1. Data Collection

2.Data Annotation

3.Dataset Format

4.Evaluation Metrics

1. Data Collection

Equipment
The data acquisition infrastructure is equipped with one 300-beam LiDAR and one Camera.
LiDAR(300p):
- 10Hz capture frequency
- 100° Horizontal FOV, 40° Vertical FOV
- 280m maximum detection range
- <=3cm detection distance accuracy
Camera:
- 1'' CMOS sensor of global exposure of 4096x2160 resolution
- 25Hz capture frequency
- JPEG images in RBG format of 1920x1080 resolution
Calibration
To achieve a high-quality multi-sensor dataset, we provide intrinsic and extrinsic matrices for each sensor, with the following coordinates.
- Virtual LiDAR Coordinate System
The origin of the Virtual LiDAR Coordinate System is located at the center of the LiDAR sensor, the x-y plane is parallel to the ground plane, the z-axis is positive upwards.
- Camera Coordinate System
The origin of the Camera Coordinate System is placed at the center of the lens, the x-y plane is parallel to the image plane, and the z-axis is positive forwards.
- Image Coordinate System
The Image Coordinate System is a 2D coordinate system where the origin is at the top-left of the image, and the x-axis and the y-axis are along the image width and height respectively.

2.Data Annotation

Data Sampling
We select 10084 images and 10084 point clouds from the data collected by the Infrastructure-side sensors.
3D Annotation

We provide the 2D and 3D bounding boxes of the obstacle objects as well as their category attribute, occlusion, and truncature in the annotation. Note that the 3D bounding boxes are located in the Virtual LiDAR Coordinate System. The format of the annotation is as follows.
- Type. 15 object classes, including Car, Pedestrian, Cyclist, etc. PedestrianIgnore means pedestrian objects with less than 15*15 pixels or more than 4/5 occluded. CarIgnore means car objects with less than 15*15 pixels or more than 4/5 occluded. OtherIgnore means other objects with less than 15*15 pixels or more than 4/5 occluded.
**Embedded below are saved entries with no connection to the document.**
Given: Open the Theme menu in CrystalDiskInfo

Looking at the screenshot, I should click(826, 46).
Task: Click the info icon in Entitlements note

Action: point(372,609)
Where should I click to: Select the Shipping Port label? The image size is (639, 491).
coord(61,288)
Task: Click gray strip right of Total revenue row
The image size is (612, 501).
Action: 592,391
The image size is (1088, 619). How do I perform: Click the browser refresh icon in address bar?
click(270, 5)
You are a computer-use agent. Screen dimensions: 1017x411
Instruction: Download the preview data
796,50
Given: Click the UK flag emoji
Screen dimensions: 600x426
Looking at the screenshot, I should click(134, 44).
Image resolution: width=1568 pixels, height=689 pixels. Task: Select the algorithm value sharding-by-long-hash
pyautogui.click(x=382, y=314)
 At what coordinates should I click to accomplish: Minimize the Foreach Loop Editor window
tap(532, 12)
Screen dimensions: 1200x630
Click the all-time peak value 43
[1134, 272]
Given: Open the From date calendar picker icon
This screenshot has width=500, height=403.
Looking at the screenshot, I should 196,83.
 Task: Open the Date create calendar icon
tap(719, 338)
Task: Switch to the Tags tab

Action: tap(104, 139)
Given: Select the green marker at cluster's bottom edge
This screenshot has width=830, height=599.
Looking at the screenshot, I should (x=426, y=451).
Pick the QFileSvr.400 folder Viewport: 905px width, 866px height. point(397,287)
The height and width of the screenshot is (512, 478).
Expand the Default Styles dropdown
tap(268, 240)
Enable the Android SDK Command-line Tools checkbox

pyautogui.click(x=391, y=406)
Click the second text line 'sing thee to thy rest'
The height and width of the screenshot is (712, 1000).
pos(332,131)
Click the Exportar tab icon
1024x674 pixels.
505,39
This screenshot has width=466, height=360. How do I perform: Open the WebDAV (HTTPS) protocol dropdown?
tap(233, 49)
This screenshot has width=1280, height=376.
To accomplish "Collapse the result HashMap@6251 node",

- Truncated. Interger (0, 1, 2) indicating truncated state. 0 = non-truncated, 1 = transversely truncated, 2 = longitudinally truncated.
- Occluded. Integer (0, 1, 2) indicating occlusion state. 0 = fully visible, 1 = partly occlued, 2 = largely occluded.
- Alpha. Observation angle of object, ranging [-pi, pi]
- 2D box. 2D bounding box of object in the image.
- 3D box. 3D bounding box of object in Virtual LiDAR Coordinate System, including the (height, width, length, x_loc, y_loc, z_loc) of objects in meters, and (rotation_y) of the angle at which an object rotates about the y-axis in Virtual LiDAR Coordinate System.

3. Dataset Format

4. Evaluation Metrics

We evaluate 3D object detection performance using mean average precision (mAP) based on IoU. The mAP is computed using 3D object detector include, which includes size, position, and confidence of the 3D bounding box for targets.